TASK DATA START

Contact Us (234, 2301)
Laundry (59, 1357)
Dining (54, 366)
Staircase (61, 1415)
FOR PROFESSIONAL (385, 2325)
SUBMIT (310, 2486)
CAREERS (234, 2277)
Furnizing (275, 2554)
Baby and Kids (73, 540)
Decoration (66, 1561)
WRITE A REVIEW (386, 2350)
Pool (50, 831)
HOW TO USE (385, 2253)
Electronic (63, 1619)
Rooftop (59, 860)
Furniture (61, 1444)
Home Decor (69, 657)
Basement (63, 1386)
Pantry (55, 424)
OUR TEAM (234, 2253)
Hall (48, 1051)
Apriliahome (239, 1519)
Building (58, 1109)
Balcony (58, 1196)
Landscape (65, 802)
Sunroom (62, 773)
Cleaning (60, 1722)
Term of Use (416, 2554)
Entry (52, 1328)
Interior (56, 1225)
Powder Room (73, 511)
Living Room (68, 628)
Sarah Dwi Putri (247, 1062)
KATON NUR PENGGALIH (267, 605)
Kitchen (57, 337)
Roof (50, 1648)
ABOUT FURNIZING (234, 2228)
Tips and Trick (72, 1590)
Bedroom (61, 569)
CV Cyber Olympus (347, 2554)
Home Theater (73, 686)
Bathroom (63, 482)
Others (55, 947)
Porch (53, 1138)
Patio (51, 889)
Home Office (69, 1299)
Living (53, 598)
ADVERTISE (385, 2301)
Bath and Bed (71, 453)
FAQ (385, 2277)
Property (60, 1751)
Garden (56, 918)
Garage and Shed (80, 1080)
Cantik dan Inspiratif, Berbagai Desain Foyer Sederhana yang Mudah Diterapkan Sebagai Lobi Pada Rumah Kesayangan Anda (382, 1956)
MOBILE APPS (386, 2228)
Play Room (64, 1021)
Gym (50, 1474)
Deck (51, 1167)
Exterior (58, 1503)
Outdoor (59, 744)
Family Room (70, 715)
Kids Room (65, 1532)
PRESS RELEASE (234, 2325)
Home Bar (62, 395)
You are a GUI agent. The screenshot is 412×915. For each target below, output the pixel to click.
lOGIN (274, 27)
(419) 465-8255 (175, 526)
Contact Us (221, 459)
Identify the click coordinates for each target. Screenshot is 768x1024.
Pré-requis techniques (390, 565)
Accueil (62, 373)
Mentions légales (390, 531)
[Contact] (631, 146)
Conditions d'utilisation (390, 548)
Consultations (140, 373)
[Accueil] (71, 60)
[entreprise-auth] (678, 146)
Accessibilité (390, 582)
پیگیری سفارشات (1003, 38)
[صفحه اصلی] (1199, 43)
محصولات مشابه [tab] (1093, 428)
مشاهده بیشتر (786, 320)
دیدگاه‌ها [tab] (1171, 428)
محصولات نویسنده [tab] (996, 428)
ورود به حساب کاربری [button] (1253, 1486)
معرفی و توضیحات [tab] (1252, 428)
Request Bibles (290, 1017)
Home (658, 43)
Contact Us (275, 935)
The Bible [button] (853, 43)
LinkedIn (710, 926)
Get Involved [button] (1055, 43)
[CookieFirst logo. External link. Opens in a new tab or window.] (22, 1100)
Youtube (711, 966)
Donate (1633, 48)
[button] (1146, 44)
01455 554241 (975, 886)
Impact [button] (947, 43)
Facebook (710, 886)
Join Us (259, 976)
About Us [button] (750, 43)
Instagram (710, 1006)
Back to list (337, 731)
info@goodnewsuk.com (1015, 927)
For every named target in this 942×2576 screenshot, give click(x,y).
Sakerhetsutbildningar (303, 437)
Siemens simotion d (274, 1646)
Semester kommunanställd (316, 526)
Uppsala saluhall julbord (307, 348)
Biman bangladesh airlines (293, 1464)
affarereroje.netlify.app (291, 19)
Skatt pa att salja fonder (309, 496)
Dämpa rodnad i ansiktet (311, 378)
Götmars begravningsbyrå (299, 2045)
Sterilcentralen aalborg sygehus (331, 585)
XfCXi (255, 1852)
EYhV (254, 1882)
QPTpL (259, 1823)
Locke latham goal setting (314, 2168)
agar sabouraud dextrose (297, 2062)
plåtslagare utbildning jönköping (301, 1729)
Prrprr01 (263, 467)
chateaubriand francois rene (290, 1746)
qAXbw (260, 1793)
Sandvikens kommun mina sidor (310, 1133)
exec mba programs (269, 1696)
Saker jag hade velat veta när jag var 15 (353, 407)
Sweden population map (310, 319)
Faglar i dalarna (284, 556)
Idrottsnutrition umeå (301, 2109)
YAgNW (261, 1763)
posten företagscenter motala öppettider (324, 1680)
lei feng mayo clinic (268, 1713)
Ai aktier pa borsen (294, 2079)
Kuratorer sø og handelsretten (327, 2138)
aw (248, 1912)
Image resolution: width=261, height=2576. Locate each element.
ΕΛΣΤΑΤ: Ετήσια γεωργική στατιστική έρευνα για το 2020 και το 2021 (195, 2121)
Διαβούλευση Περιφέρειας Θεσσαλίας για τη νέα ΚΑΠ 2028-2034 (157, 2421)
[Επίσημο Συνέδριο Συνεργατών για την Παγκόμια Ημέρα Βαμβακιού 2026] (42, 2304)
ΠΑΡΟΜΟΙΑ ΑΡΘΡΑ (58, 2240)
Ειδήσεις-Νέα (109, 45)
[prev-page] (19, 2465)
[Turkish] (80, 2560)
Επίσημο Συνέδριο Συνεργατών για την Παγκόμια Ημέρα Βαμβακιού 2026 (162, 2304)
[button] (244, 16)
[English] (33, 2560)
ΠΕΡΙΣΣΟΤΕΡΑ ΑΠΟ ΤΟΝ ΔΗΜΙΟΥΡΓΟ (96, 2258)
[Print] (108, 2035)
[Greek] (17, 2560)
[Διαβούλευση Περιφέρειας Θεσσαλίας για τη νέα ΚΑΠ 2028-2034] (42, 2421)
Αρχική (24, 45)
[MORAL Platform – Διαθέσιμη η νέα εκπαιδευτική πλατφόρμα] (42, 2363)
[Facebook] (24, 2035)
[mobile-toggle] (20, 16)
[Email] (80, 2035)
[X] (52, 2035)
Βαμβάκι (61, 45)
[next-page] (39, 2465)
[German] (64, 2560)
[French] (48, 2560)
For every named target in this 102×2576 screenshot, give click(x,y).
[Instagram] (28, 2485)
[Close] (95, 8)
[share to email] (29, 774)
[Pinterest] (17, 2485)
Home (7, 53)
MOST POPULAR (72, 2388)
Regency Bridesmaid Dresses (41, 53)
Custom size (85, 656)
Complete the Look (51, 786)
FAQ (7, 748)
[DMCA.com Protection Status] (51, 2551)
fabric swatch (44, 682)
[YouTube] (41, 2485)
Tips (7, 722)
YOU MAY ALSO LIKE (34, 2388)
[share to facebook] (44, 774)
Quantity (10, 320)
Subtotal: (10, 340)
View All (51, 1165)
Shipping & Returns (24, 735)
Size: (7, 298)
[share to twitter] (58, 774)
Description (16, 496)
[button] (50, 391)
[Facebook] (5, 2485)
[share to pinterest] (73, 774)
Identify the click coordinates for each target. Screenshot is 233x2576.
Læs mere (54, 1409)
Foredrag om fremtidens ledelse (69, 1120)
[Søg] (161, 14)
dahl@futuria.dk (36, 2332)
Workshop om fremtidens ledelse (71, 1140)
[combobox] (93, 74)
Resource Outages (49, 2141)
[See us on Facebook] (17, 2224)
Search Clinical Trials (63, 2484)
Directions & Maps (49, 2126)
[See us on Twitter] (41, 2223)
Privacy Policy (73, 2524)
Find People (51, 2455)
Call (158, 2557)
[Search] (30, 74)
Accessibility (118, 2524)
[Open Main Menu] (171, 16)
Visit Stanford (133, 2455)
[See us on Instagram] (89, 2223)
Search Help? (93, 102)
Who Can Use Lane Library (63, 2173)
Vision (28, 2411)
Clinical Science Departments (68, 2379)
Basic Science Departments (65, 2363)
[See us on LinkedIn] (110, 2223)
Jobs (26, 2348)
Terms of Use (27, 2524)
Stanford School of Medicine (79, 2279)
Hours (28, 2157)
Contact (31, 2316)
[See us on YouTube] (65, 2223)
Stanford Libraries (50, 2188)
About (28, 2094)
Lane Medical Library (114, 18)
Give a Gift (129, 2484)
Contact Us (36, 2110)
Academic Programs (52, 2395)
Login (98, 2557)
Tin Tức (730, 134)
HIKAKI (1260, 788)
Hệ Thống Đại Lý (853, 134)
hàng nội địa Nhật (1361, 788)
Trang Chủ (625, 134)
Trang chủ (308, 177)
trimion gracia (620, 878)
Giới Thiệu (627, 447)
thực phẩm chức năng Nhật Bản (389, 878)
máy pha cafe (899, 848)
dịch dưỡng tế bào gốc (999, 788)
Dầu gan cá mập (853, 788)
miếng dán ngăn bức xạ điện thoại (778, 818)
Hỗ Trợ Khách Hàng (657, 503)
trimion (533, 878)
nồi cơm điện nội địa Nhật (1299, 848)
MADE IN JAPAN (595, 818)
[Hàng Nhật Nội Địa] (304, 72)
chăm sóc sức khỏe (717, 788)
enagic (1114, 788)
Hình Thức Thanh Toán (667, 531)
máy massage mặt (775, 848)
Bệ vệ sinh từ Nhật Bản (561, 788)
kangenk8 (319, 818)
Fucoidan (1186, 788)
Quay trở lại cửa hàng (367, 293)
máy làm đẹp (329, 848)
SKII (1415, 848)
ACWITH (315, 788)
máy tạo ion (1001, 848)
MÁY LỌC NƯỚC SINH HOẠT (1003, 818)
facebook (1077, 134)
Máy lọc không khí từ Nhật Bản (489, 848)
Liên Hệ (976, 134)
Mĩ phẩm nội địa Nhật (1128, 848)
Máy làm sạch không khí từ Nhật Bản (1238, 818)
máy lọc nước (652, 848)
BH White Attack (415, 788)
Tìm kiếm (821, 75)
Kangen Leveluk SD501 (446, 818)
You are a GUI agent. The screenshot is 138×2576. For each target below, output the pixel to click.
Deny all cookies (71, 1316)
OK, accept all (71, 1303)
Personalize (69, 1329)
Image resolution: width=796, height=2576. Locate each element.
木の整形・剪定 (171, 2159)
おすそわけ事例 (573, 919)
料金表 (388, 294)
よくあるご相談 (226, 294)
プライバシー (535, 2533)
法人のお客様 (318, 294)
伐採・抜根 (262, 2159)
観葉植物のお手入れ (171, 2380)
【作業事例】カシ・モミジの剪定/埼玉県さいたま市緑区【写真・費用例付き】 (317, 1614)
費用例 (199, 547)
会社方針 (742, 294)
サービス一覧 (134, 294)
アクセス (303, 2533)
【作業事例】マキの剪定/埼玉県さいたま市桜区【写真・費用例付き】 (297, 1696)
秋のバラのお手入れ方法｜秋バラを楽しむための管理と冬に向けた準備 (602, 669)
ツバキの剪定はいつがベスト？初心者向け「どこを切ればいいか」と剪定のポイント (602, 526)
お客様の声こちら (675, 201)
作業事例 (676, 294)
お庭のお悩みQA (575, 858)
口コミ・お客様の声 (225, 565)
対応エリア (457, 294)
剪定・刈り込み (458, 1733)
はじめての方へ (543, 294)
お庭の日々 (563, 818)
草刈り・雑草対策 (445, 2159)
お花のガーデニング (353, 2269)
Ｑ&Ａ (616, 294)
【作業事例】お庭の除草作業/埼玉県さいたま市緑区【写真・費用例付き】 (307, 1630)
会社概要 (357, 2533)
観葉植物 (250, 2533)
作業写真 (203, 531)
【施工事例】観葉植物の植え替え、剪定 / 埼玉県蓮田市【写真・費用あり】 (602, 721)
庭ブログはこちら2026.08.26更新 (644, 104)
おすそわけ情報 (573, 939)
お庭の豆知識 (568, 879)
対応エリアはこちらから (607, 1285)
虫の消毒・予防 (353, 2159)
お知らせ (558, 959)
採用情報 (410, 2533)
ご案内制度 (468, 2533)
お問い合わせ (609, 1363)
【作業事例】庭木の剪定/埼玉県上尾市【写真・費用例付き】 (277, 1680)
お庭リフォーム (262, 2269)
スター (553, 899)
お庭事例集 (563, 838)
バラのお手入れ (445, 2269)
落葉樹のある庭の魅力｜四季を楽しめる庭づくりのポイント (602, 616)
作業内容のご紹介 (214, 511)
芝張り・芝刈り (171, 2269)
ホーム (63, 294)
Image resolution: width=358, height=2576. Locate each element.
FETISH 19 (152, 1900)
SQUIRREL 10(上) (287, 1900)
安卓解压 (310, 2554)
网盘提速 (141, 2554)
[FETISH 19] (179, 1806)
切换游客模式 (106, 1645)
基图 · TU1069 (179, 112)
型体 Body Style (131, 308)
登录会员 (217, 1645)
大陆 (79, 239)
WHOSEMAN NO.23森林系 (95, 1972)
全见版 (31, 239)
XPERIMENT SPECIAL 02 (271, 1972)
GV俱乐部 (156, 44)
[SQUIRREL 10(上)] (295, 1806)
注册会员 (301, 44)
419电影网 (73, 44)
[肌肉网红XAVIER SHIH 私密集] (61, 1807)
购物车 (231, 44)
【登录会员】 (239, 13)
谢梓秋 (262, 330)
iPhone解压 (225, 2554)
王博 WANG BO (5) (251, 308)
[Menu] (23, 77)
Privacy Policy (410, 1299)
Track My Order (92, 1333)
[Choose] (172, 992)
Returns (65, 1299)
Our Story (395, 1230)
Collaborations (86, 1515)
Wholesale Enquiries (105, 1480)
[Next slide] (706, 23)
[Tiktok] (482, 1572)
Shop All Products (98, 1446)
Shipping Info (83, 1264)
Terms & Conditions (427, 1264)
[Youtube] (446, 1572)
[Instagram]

TASK DATA END

In the entries above, the lines between the one holding "[button] (244, 16)" and the one holding "[mobile-toggle] (20, 16)", inclusive, are to be printed exactly as written, and those alone.

[button] (244, 16)
[English] (33, 2560)
ΠΕΡΙΣΣΟΤΕΡΑ ΑΠΟ ΤΟΝ ΔΗΜΙΟΥΡΓΟ (96, 2258)
[Print] (108, 2035)
[Greek] (17, 2560)
[Διαβούλευση Περιφέρειας Θεσσαλίας για τη νέα ΚΑΠ 2028-2034] (42, 2421)
Αρχική (24, 45)
[MORAL Platform – Διαθέσιμη η νέα εκπαιδευτική πλατφόρμα] (42, 2363)
[Facebook] (24, 2035)
[mobile-toggle] (20, 16)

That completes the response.